(Given exercise) Please convert the records between the line holding "Task: Pick the dimension" and the line holding "Action: point(268,27)", inclusive, into a Markdown table with the columns Number and Line, one row per line and blank lines left out.

(Data excerpts)
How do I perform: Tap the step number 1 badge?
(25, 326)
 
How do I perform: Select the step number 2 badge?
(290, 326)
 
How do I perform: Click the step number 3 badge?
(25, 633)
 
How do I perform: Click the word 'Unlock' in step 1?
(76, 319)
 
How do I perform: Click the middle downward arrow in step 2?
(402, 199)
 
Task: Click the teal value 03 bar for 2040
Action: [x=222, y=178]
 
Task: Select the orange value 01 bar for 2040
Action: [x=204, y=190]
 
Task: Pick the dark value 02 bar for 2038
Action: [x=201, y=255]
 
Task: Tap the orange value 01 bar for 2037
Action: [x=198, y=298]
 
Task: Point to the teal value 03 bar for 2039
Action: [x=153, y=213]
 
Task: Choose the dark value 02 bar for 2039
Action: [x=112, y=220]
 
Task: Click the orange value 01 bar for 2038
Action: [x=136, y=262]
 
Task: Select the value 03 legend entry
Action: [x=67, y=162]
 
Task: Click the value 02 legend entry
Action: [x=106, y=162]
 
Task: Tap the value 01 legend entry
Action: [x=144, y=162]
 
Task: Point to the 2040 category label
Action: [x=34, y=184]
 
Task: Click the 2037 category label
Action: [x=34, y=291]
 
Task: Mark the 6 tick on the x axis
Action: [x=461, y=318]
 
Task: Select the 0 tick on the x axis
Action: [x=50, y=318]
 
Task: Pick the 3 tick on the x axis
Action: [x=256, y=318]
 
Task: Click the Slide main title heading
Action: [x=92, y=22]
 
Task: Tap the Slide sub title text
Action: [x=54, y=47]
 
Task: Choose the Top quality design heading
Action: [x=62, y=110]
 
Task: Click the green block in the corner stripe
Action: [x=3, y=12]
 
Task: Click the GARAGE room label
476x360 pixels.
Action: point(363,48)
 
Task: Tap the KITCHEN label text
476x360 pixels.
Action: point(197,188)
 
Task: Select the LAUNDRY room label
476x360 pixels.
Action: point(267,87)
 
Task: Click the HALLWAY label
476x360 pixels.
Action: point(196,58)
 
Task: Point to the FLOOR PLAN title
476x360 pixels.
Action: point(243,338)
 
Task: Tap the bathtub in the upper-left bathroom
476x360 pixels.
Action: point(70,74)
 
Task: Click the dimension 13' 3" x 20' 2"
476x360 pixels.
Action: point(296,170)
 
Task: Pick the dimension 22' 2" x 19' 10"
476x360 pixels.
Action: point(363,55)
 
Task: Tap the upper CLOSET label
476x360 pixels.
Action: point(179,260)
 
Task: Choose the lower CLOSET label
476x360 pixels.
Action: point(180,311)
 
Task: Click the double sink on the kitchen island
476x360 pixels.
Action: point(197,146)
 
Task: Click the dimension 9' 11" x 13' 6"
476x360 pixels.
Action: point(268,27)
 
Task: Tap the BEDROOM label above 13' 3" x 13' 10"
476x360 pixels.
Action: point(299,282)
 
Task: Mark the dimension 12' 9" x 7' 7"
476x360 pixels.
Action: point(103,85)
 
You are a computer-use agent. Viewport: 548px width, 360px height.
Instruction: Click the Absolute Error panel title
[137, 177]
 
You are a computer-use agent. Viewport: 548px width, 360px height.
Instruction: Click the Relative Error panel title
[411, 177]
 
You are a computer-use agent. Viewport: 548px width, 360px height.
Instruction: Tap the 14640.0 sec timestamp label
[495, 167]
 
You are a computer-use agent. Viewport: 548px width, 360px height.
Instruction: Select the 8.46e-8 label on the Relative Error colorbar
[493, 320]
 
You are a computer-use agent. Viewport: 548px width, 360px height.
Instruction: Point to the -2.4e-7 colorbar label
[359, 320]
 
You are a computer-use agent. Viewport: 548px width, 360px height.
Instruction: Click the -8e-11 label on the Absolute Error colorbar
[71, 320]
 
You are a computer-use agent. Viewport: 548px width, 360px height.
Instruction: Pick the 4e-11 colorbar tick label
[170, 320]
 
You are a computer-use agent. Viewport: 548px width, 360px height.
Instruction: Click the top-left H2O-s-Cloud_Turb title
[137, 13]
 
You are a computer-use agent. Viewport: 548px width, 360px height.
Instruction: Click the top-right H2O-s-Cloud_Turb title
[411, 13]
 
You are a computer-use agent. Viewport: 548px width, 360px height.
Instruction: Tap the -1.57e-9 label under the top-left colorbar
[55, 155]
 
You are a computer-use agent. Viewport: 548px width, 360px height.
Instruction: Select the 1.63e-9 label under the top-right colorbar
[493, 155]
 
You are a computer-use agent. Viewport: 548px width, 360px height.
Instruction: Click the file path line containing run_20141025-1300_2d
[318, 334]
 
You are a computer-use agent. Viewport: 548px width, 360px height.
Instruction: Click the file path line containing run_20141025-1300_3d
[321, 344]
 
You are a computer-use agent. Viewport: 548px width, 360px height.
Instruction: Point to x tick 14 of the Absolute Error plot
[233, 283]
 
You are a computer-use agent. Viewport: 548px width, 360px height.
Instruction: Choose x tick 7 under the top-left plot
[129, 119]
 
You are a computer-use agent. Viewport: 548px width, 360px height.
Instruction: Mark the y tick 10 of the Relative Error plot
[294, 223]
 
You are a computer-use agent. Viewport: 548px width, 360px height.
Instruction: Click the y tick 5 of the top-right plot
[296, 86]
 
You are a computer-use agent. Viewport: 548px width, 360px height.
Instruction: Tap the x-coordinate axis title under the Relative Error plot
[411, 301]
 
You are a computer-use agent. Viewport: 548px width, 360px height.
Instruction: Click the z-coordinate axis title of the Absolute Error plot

(Solution for this problem)
| Number | Line |
|---|---|
| 1 | Task: Pick the dimension 22' 2" x 19' 10" |
| 2 | 476x360 pixels. |
| 3 | Action: point(363,55) |
| 4 | Task: Tap the upper CLOSET label |
| 5 | 476x360 pixels. |
| 6 | Action: point(179,260) |
| 7 | Task: Choose the lower CLOSET label |
| 8 | 476x360 pixels. |
| 9 | Action: point(180,311) |
| 10 | Task: Click the double sink on the kitchen island |
| 11 | 476x360 pixels. |
| 12 | Action: point(197,146) |
| 13 | Task: Click the dimension 9' 11" x 13' 6" |
| 14 | 476x360 pixels. |
| 15 | Action: point(268,27) |